- **TEXT TO READ**:
***

The probability density function of a random variable X is defined as:

 

\[f(x) = \left\{ \begin{array}{r}ax\cos x,\\0,\end{array} \right.\begin{array}{*{20}{l}}{0 \le x \le {\textstyle{\pi  \over 2}},{\rm{where }}\,a \in \mathbb{R}}\\{{\rm{elsewhere}}}\end{array}\]

 

(a)     Show that \(a = \frac{2}{{\pi  - 2}}\).

(b)     Find \({\text{P}}\left( {X < \frac{\pi }{4}} \right)\).

(c)     Find:

          (i)     the mode of X;

          (ii)     the median of X.

(d)     Find \({\text{P}}\left( {X < \frac{\pi }{8}|X < \frac{\pi }{4}} \right)\).

(a)     \(a\int_0^{\frac{\pi }{2}} {x\cos x{\text{d}}x = 1} \)     (M1)

integrating by parts:

\(u = x\)     \(v' = \cos x\)     M1

\(u' = 1\)     \(v = \sin x\)

\(\int {x\cos x{\text{d}}x = x\sin x + \cos x} \)     A1

\(\left[ {x\sin x + \cos x} \right]_0^{\frac{\pi }{2}} = \frac{\pi }{2} - 1\)     A1

\(a = \frac{1}{{\frac{\pi }{2} - 1}}\)     A1

\( = \frac{2}{{\pi  - 2}}\)     AG

[5 marks]

 

(b)     \({\text{P}}\left( {X < \frac{\pi }{4}} \right) = \frac{2}{{\pi  - 2}}\int_0^{\frac{\pi }{4}} {x\cos x{\text{d}}x = 0.460} \)     (M1)A1

 

Note:     Accept \(\frac{2}{{\pi  - 2}}{\text{ }}\left( { = \frac{{\pi \sqrt 2 }}{8} + \frac{{\sqrt 2 }}{2} - 1} \right)\) or equivalent

 

[2 marks]

 

(c)     (i)     \({\text{mode}} = 0.860\)     A1

          (x-value of a maximum on the graph over the given domain)

          (ii)     \(\frac{2}{{\pi  - 2}}\int_0^m {x\cos x{\text{d}}x = 0.5} \)     (M1)

          \(\int_0^m {x\cos x{\text{d}}x = \frac{{\pi  - 2}}{4}} \)

          \(m\sin m + \cos m - 1 = \frac{{\pi  - 2}}{4}\)     (M1)

          \({\text{median}} = 0.826\)     A1

 

Note:     Do not accept answers containing additional solutions.

 

[4 marks]

 

(d)     \({\text{P}}\left( {X < \frac{\pi }{8}|X < \frac{\pi }{4}} \right) = \frac{{{\text{P}}\left( {X < \frac{\pi }{8}} \right)}}{{{\text{P}}\left( {X < \frac{\pi }{4}} \right)}}\)     M1

\( = \frac{{0.129912}}{{0.459826}}\)

\( = 0.283\)     A1

[2 marks]

 

Total [13 marks]

[N/A]

***

- **RECORD EXTRACTS**:
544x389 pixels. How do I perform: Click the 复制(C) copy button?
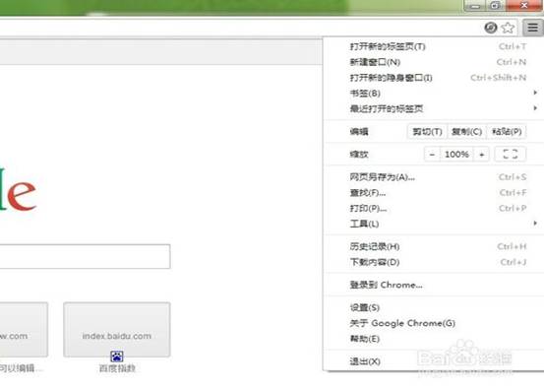[x=467, y=132]
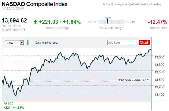Viewport: 169px width, 111px height.
Task: Click the +221.03 today's change figure
Action: tap(48, 22)
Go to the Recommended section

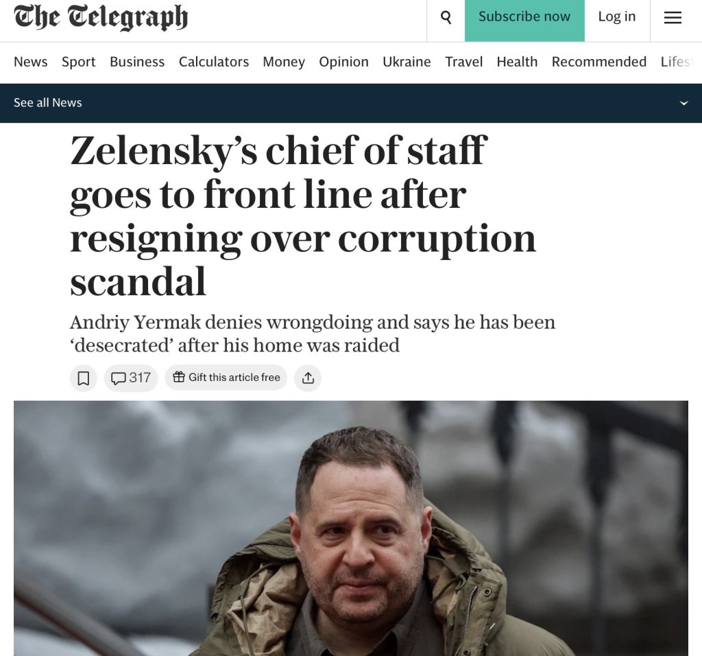coord(599,62)
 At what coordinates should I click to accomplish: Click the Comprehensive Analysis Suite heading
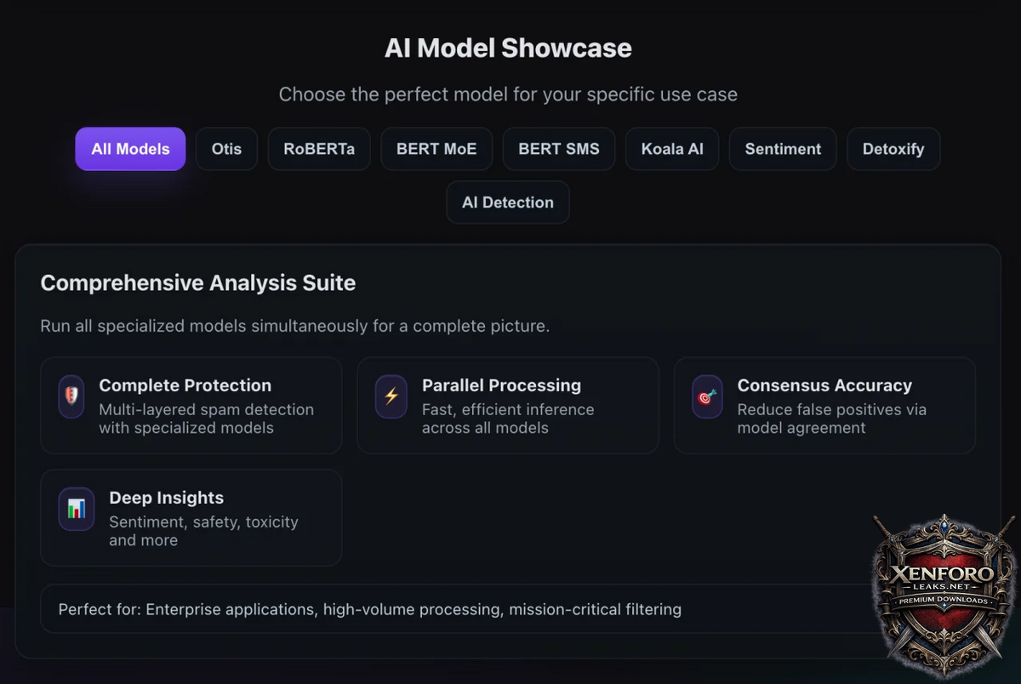point(198,283)
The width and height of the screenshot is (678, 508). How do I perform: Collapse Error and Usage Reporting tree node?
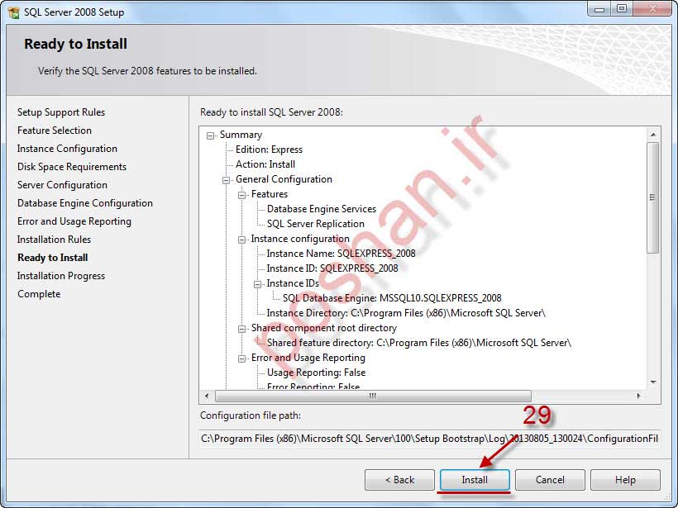pyautogui.click(x=243, y=358)
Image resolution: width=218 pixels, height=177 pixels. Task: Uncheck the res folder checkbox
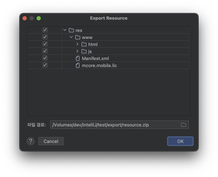click(45, 30)
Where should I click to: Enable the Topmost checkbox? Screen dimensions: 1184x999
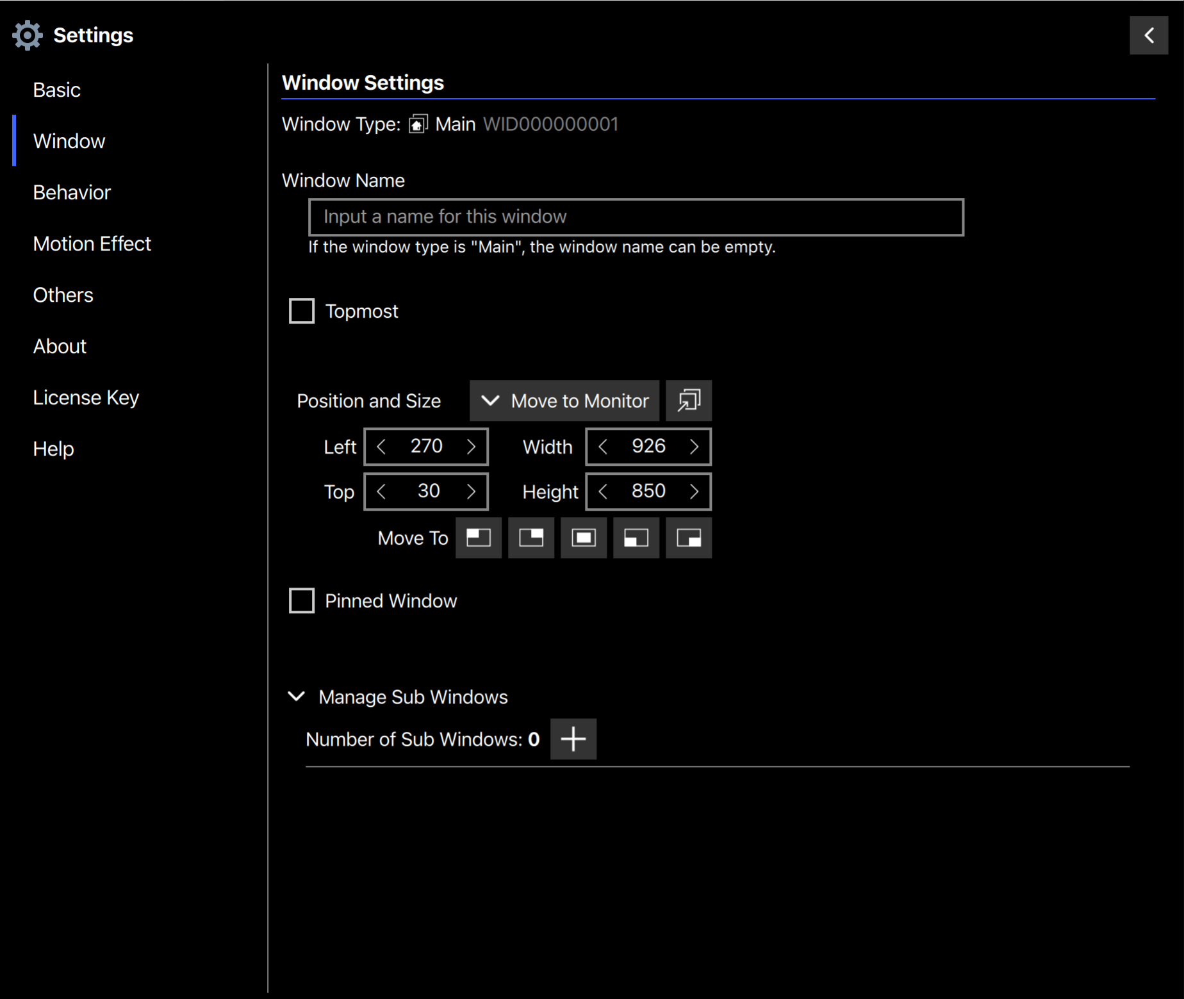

***

- **REQUIRED ACTIONS**:
1. Render the sentence "Do not accept answers containing additional solutions." from the probability density text into French.
2. According to the probability density text, what value is given for the median of X?
Rely only on the probability density text when responding.

- **EXPECTED RESULTS**:
1. N'acceptez pas les réponses contenant des solutions supplémentaires.

2. 0.826